> [Quoted passage]
## Start

We might be more calm in our bodies. We might feel more just resignation.
It might turn from fighting this boulder to resignation, that it’s just
there and it’s just the way it’s going to be. I don’t want that for you.
It’s not quite good enough. Okay? Why? Because you’re just shifting one
emotional experience to another. And ultimately, what is it going to get
you, to just go to a place of resignation. What it’s going to get you is a
whole lot of settling. That’s what it’s going to get you. It’s going to get
you just kind of going through the motions where you might not be in so
much pain every day, but you’re definitely not really enjoying your life
either. You’re not delighted to be in your life, you’re not delighted with
the relationships you’re in. You’re just kind of going with the flow,
you’re just kind of, “Yep, there it is, it’s there, and it’s just the way
it is.” Okay?

## End

> [Dataset excerpts]
## Start

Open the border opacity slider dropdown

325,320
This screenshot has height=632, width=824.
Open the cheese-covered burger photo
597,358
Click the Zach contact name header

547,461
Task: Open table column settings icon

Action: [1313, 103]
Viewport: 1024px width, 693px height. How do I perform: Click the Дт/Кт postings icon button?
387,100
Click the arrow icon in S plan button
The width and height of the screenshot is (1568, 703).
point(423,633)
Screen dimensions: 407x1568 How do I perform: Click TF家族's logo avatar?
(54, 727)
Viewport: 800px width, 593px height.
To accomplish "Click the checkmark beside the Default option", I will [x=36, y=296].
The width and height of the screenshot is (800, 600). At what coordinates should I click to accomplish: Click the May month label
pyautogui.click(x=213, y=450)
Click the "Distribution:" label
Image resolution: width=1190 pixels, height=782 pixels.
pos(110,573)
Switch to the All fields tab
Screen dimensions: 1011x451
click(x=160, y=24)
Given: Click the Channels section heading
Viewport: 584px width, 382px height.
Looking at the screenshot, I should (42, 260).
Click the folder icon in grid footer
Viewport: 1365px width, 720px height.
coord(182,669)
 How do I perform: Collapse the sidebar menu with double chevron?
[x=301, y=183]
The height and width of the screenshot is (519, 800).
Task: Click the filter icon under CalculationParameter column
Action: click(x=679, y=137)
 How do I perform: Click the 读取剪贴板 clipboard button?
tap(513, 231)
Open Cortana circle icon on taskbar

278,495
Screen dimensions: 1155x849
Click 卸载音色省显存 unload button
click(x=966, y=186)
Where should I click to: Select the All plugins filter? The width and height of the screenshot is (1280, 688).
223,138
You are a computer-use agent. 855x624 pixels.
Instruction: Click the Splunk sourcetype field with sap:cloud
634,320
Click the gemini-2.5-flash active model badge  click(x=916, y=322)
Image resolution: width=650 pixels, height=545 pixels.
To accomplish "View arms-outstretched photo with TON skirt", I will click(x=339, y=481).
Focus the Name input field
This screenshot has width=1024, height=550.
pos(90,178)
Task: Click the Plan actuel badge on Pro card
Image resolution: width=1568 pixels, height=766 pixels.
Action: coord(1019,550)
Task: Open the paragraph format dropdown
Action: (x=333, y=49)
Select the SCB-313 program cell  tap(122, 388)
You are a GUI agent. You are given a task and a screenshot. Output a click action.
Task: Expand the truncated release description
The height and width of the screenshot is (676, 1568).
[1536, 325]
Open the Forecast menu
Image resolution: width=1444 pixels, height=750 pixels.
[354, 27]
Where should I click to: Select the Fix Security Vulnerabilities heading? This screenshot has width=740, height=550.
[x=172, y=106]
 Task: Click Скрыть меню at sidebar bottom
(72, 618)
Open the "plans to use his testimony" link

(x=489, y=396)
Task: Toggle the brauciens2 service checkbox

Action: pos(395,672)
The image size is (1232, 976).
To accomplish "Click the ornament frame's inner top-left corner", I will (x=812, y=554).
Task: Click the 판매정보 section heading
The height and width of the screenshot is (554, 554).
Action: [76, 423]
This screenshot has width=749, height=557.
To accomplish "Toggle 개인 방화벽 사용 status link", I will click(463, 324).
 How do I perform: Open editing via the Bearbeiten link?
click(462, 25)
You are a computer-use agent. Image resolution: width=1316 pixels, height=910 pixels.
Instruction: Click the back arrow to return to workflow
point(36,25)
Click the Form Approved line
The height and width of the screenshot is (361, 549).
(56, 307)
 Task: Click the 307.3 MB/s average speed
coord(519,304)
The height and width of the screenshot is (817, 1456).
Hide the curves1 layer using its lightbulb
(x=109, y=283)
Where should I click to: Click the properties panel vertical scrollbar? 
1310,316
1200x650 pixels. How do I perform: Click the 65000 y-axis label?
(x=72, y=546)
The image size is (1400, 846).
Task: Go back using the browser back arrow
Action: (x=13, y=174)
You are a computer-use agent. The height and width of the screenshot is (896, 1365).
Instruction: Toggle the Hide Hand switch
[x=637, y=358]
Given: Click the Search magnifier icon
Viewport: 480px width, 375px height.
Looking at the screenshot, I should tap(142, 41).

## End

> [Set of tasks]
A. According to the passage on resignation, what will going to a place of resignation get you?
B. Resume the passage on resignation, picking up immediately after its final sentence.

> [Results by task]
A. A whole lot of settling.

B.
Courage inspired action is about going to a place of exceptions, “Yes, this
thing is here.” And it’s about looking beyond the boulder. It’s about
looking on the other side at the view of what you want, the view of what
could be. And you know what? It takes a damn lot of courage to dream,
especially after infidelity. It takes courage to dream. It takes courage to
believe in an amazing relationship. It takes courage to believe that you can
trust your spouse again, for those of you who are choosing to stay. It takes
courage. It takes courage to believe that you can trust anyone again after
infidelity. It takes courage to think, “You know what? I believe that there
are trustworthy people out there and I’m going to give it a go.” It takes
So courage is step one, to even look beyond that boulder and go, “What else
might be there? What else could be there?” And then it takes inspired
action, takes inspired action. It takes going, “Okay, I can see it. I can
see it enough to take one step. I can see it enough to lean in.” All right?
To lean into what? I was thinking about a movie that I watched with my kids
a while back. Many of you have probably seen it, it’s Frozen 2, the second
Frozen. And in it, Anna, her sister has kind of betrayed her trust and as
far as Anna knows, her sister has died. Another main character, Olaf, which
is a little snowman, he has also died. She doesn’t know where her
significant other is. She’s alone, she’s just utterly alone.
And the first time I watched this movie, I actually cried during this song
because I know it’s a cartoon right, but I know the grief that she’s
singing about. It’s a song called The Next Right Thing. And I know the
grief that she’s talking about, the grief, the grief that weighs me down.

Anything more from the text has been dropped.